• _Exercise instructions_
What's needed: every entry, printed exactly, minus the images.

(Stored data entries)
□ □ □ □ □

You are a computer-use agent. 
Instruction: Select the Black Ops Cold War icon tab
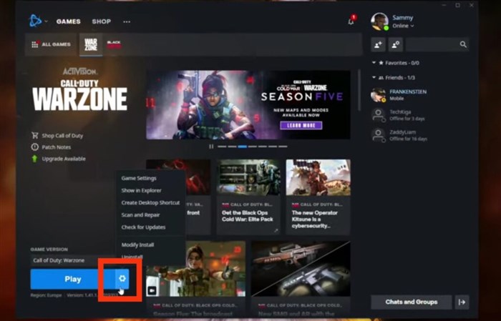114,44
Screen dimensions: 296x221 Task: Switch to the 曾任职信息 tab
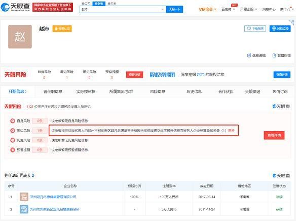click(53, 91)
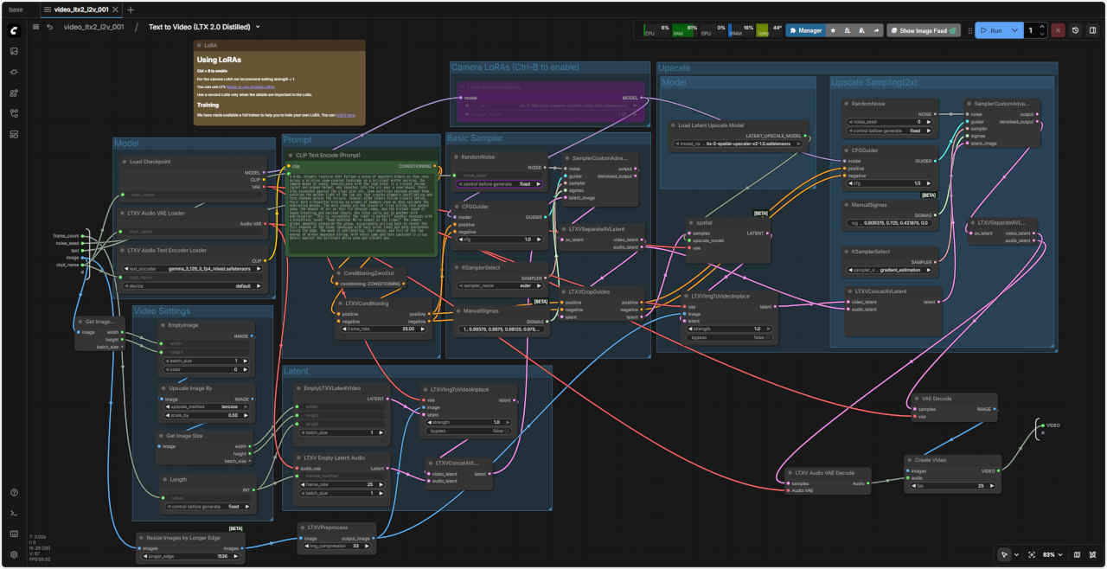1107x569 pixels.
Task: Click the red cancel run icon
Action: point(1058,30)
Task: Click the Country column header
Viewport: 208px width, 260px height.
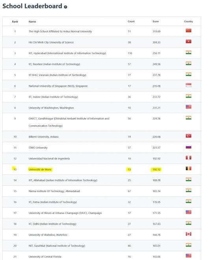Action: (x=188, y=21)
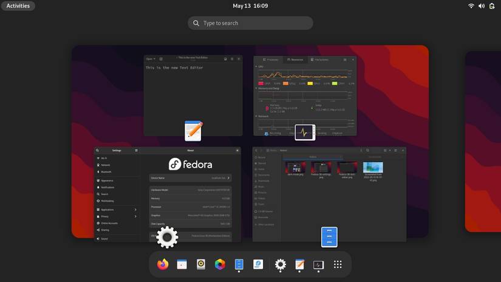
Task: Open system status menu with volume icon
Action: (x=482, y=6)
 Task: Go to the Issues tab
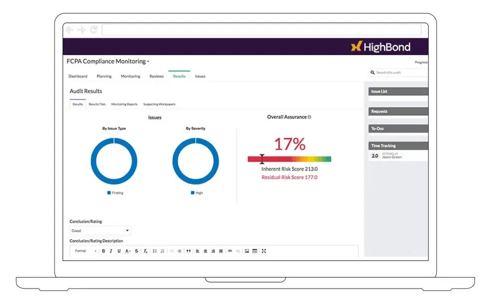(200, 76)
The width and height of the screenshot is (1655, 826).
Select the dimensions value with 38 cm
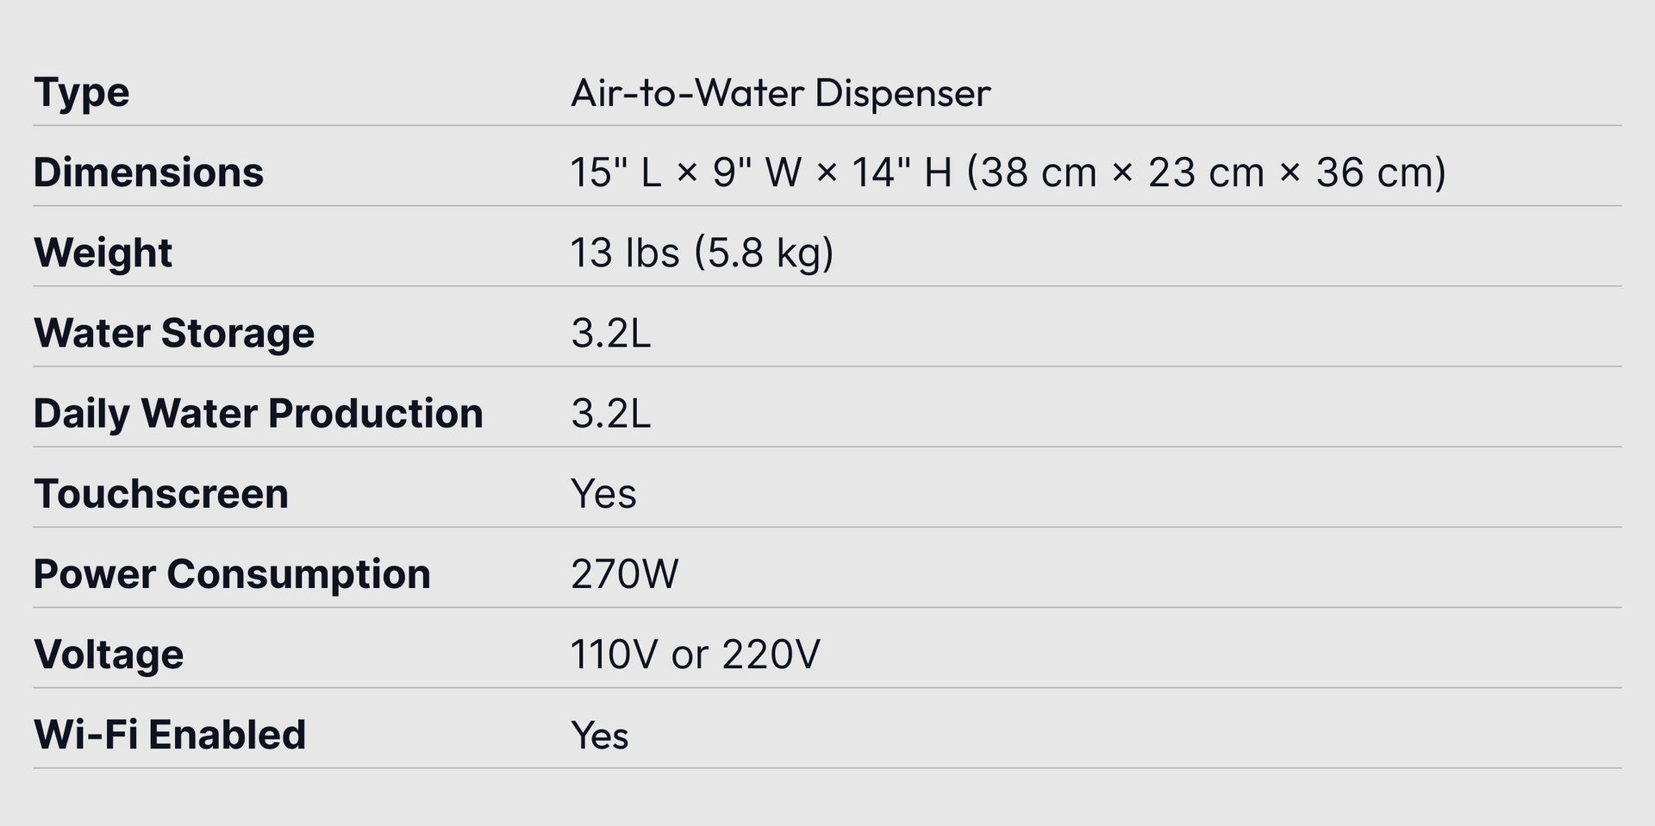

□ □ □ □ □

• _Exercise output_
You are a computer-use agent. 
Instruction: Select the Black Ops Cold War icon tab
114,44
Screen dimensions: 296x221 Task: Switch to the 曾任职信息 tab
click(53, 91)
1107x569 pixels.
Task: Click the red cancel run icon
Action: point(1058,30)
Task: Click the Country column header
Viewport: 208px width, 260px height.
Action: (x=188, y=21)
Task: Open system status menu with volume icon
Action: (x=482, y=6)
 Task: Go to the Issues tab
(200, 76)
The width and height of the screenshot is (1655, 826).
Select the dimensions value with 38 cm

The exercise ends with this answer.